Most operating systems use existing file systems with advanced features: rights management, logging ...
Among other things, NTFS (Windows) and ext3 (Linux) are capable of recording the date of last access to a file.

If this is useful for controlling when a file has been accessed, it means that for every reading file there a. .. writing hard!

From performance point of view is absurd.

Unless we absolutely need this feature (secure servers, traceability ...), you can disable it.
Some experts believe that Linux kernel can earn up to 10% in disk performance.


Under Windows 2000/XP/2003/Vista (NTFS only)

Open the Registry Editor (regedit) and go to: HKEY_LOCAL_MACHINE \ SYSTEM \ CurrentControlSet \ Control \ FileSystem
and create the variable (right-click New, DWORD): NtfsDisableLastAccessUpdate
with the value 1

The change would take effect immediately.

Linux

Edit / etc / fstab and add options and relatime nodiratime to the partition concerned.

Example:

# / Etc / fstab: static file system information.
#
# <file System> <mount point> <type> <options> <dump> <pass>
proc / proc defaults 0 0
/ dev/sda1 / ext3 defaults, errors = remount-ro, relatime, nodiratime 0 1
/ dev/sda2 none swap sw 0 0

Then go your disk (or restart for the root).

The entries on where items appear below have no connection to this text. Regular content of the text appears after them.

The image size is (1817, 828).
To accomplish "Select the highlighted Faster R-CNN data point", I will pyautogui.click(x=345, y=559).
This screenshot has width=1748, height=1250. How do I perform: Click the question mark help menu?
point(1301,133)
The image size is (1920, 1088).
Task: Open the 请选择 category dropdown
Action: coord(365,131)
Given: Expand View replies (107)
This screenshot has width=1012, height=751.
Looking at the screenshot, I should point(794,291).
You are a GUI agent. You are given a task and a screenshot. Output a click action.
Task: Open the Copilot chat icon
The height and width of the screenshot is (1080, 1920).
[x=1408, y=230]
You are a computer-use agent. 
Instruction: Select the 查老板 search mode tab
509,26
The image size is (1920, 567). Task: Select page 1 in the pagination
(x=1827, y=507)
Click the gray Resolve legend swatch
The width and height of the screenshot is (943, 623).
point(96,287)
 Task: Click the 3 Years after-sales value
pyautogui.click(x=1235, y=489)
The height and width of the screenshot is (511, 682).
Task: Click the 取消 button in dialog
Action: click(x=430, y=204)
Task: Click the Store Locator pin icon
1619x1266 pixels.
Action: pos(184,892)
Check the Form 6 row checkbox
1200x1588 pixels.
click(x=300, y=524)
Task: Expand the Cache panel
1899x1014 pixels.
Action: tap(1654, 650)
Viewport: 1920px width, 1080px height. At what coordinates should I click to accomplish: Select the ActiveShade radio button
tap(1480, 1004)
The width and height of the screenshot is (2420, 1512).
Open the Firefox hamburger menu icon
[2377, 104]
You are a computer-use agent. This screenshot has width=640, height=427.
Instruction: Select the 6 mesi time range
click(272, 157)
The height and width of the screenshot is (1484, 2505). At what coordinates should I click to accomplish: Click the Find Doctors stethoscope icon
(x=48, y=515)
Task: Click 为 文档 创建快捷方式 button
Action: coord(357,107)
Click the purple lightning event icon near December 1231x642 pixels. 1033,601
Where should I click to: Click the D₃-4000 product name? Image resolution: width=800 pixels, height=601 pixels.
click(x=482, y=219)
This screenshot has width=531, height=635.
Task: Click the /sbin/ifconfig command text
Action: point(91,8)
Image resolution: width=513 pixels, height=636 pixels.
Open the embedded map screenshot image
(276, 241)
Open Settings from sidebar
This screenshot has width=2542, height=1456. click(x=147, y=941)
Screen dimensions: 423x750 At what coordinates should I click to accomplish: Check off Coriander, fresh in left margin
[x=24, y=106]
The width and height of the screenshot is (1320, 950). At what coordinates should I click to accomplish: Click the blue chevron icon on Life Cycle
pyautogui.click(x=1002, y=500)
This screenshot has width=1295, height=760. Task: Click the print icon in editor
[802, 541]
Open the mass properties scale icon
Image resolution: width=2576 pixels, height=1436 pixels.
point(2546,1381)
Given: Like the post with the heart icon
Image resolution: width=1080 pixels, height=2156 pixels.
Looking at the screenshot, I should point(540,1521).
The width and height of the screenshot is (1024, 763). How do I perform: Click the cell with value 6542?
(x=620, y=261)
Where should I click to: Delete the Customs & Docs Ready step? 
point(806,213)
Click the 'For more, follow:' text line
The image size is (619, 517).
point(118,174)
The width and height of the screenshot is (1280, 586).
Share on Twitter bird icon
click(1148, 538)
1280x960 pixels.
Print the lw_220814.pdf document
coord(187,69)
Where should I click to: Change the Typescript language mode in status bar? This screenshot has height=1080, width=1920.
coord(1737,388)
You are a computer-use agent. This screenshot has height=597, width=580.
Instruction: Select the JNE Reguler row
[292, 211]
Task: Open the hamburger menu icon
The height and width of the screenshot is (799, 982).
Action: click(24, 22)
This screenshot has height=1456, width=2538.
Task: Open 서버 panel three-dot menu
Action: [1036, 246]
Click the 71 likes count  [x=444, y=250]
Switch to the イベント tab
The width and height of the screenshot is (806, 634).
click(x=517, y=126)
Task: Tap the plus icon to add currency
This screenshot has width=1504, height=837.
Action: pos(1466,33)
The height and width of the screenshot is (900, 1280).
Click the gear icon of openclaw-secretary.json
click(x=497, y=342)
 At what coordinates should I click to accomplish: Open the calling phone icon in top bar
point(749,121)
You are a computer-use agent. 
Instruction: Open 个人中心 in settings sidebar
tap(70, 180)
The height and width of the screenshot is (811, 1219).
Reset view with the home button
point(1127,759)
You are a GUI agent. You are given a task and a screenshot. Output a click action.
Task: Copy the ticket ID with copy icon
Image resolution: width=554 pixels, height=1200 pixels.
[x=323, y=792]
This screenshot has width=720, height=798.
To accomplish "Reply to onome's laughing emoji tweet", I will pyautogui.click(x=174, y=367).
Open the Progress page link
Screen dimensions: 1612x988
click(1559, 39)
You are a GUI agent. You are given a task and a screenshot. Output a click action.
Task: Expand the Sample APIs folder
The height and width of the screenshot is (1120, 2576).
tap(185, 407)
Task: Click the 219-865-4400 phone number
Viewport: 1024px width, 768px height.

Note: relatime does not disable write access during certain software files need to know the date of last access. There is the option to disable completely noatime records in file access. Nodiratime disables the records when accessing files. Watch the mount manual for more information.

Note 2: All the Linux kernel does not have the option relatime. In this case, use noatime.